The evaluation of students’ affective states remains an incredibly difficult challenge. While recognized as a key indicator of student engagement [ 14, 17, 26 ], there remains no clear gold-standard for identifying an affective state, leading to researchers such as Graesser & D’Mello [ 13 ] to call for greater attention to the theoretical stances that certain research methods entail. A full theoretical review is beyond the scope of this paper; instead, the current work presents a pilot study designed to empirically evaluate the reliability of two different types of affective self-reports in an educational context. Reliability is measured both in terms of inter-rater reliability (the degree of agreement between students), and “inter-method” reliability (i.e. given words or facial expressions as representations of affective states, which representation produces more consistent results).
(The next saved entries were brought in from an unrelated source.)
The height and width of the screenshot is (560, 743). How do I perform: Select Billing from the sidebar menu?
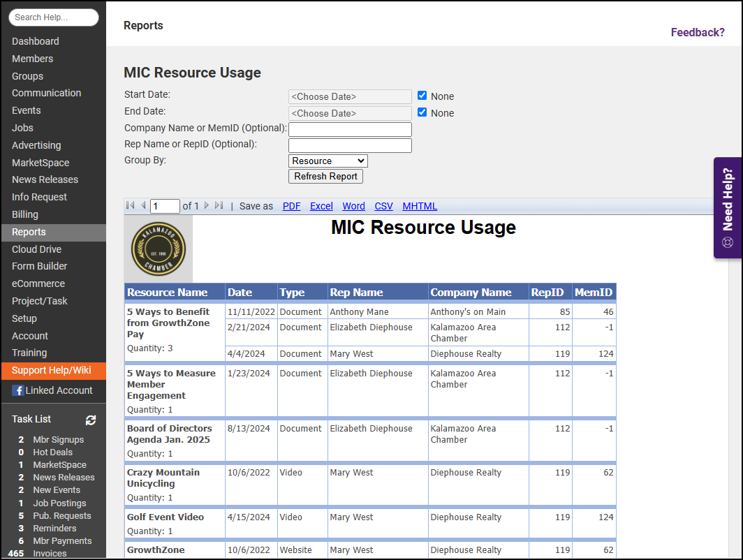click(x=25, y=214)
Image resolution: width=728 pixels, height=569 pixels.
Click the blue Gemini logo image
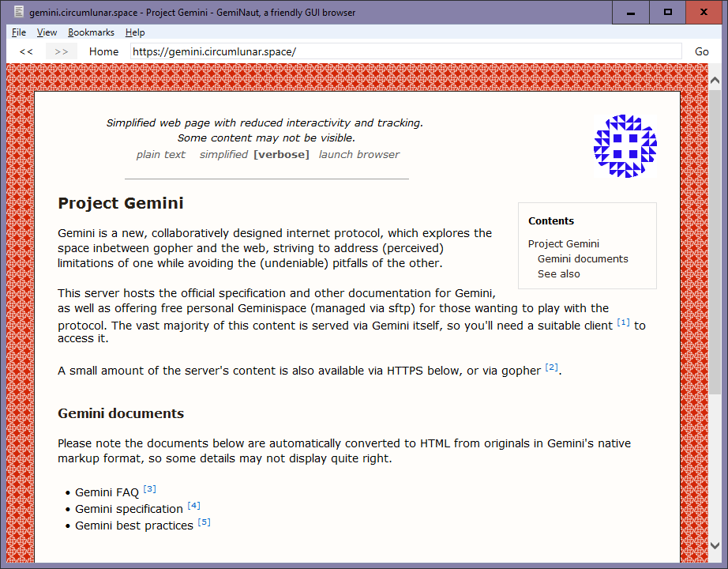click(625, 146)
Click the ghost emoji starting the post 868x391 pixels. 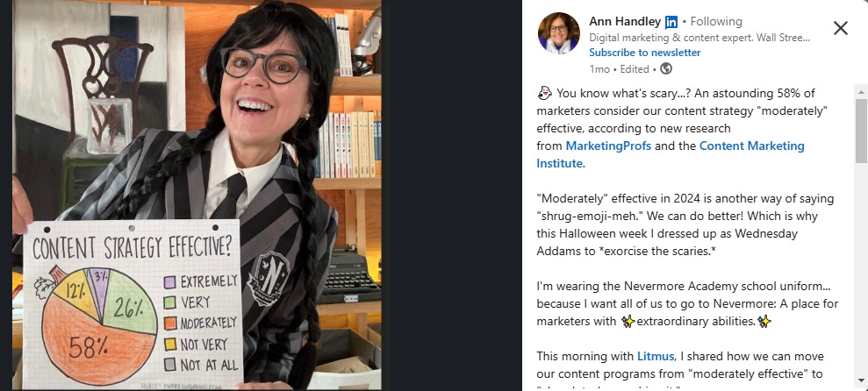544,93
A considerable body of research has been devoted to affect computing, and in particular to affect detection in educational software [ 9 ]. Progress has been made with methods that include self-report [ 8, 10 ], physiological sensors [ 1, 24 ], video-based retrospective reports [ 5, 15 ], text-based [ 11, 19 ], and field observation [ 16, 23 ] data. However, much of this research evaluates success based on the ability of a model to predict when a training label is present or absent, without giving deeper consideration to questions about the appropriateness of the training label itself.
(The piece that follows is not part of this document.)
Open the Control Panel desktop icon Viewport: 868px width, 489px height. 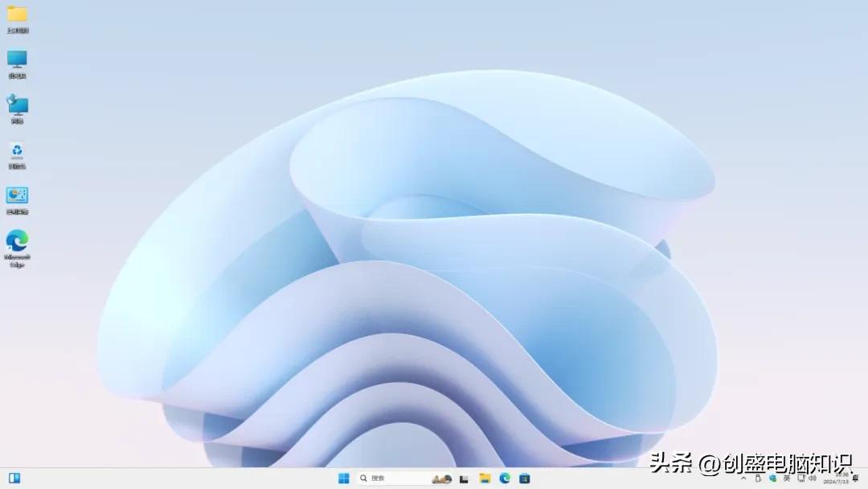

Even within limited to the body of research that relies on self-report research, there are serious concerns about how methodological decisions might impact student responses. In addition to issues about the frequency and timing of surveys, one primary area of concern is that students may have subjectively different understandings of the state they are reporting [ 19 ], an effect that is likely to be even greater among younger students [ 10 ]. For example, Graesser and D’Mello [ 13 ] have suggested that a students’ tolerance of cognitive disequilibrium (e.g., confusion or frustration) is probably conditioned by their knowledge and prior success with the topic they are interacting with. Further, what students describe as “frustration” in itself may differ between individuals in terms of dimensional component measures of affect: valence, activation, and dominance. The former two dimensions are typically used to differentiate affective states [ 4 ], and the latter used in some cases [ 7 ].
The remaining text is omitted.